Die Möglichkeiten von Farben und Formen sind nahezu unbegrenzt. Wir geben dir wieder eine kleine Auswahl an Interpretationsmöglichkeiten. Die Variationen an Farben sind vielschichtig, aber grob lässt sich sagen, dass Weiß die Farbe Rastullahs ist und alles in dieser Farbe rein und positiv. Blautöne stehen für Nacht und Kälte und damit für den Kampf. Bereits unsere Vorfahren sind in der Kälte gegen die schändlichen Echsen gezogen, und heute greift die neue Gefahr meist nachts an. Rottöne hingegen stehen für den Tag, die Wüste und sowohl Wahrheit wie Herausforderung. Grünes steht für Oasen und das Leben, Neues und Erfolge.

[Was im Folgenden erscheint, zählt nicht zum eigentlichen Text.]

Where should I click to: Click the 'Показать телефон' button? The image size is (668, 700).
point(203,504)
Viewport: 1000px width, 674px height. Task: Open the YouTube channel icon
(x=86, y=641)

Grundlegend gilt, dass das Geschehen umso positiver zu bewerten ist, je heller die Farbe, und umso bedrohlicher wird, je dunkler sie werden. Hellere Farben enthalten mehr von Al’Abus Weiß und sind deshalb reiner als solche, die das Schwarz beinhalten, wie es die neue Bedrohung tarnt. Sehr oft wirst du Farbübergänge sehen, die dir dann zusammen ihren Sinn eröffnen.
Runde Formen wie Kreise und Ovale zeigen eher Freundliches, während Vier— und Fünfecke für Gefahr stehen. Solltest du gar einen achtzackigen Stern sehen, so ist größte Vorsicht geboten, wohingegen eine Form mit neun Spitzen Glückseligkeit und Erfüllung verheißt. Häufig wirst du wellenförmige Linien oder Bahnen sehen, welche für eine Reise oder Veränderung stehen, die auch geistig sein kann.
Bei einer Vision wird sich dein Geist vom Körper lösen und du siehst dich schweben oder in gänzlich anderer Umgebung. Widerfährt dir dies, kannst du sicher sein, eine bedeutsame Erfahrung zu machen, die du ergründen solltest.